Behold the Cripple! (Sep, 1930)

Behold the Cripple!

By Bernarr Macfadden

IF YOU lose an arm or a leg you are classed as a cripple.

If you walk with a limp, or have an unmistakable indication of a physical defect of any sort, you are put in the same class of the disabled.

Now there are plenty of people who are defective mentally and physically, but as far as you can see they possess normal powers.

There is no limp in their walk, and superficially they seem to be normal mentally.

But there are many in this class who are really cripples.

They have failed to develop their full quota of physical powers. They could in some instances possess twice the amount of vitality and vigor they now enjoy. They have not the ambition and enthusiasm that could easily be theirs.

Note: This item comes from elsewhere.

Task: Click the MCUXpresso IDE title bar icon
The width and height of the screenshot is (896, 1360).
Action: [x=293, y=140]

Comparing such individuals with what they should be and what they are, you can rightly maintain that they are cripples.

They are defective as men or women. They are lacking in the powers that they should possess.

And they go through life defective, mentally and physically, when compared to the supermen and splendid women that they could have been if all their powers had been completely developed.

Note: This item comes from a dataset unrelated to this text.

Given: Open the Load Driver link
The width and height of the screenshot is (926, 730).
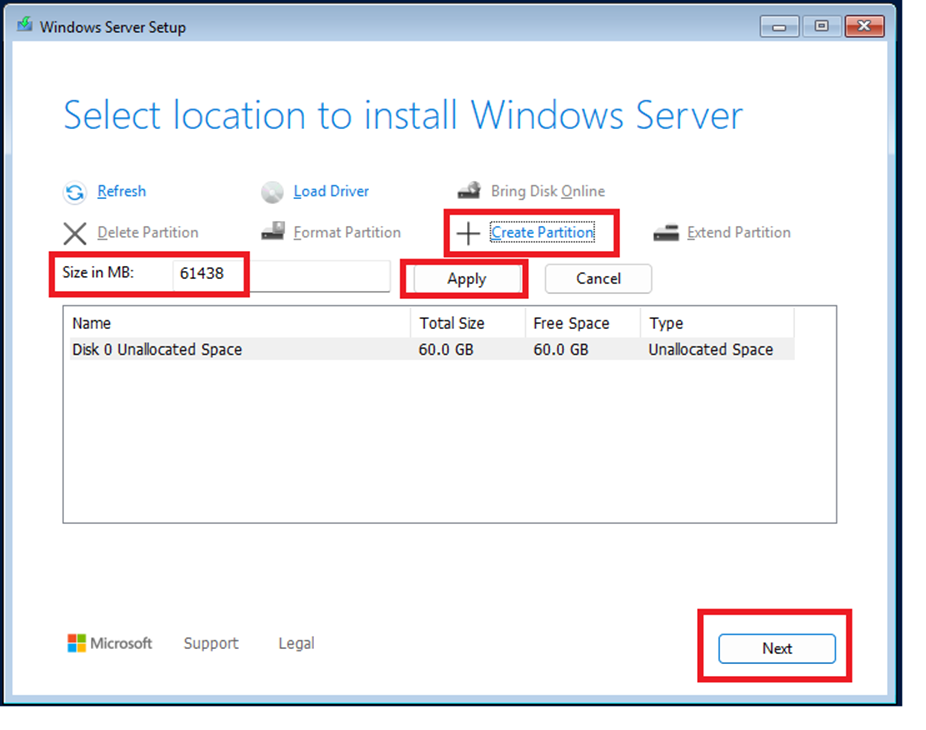Looking at the screenshot, I should 331,191.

To lose the sight of one eye, to be minus the powers of hearing, to be unable to talk, is indeed a catastrophe. It is self-evident.

But when you fail to make yourself a complete man or woman, in every sense, your defects may not be apparent, but, nevertheless, you have to suffer from them.

Whatever mistake you may make in life, do not be a cripple. Do not go along day after day satisfied with ten or twenty per cent, of your possible powers, when an intelligent adherence to the rules of life essential to your full development can be constructively followed.

Make yourself a complete man or a splendid, finely developed woman!

Then, you will not have to admit that you are a cripple in any way.

You are complete in every sense; you possess all your attainable powers.

As a man you are capable of assuming the full responsibility that masculinity demands of you.

As a woman you are vitally feminine, with the radiant health that makes life so exquisitely alluring.

Why be a cripple when such glorious powers can be attained?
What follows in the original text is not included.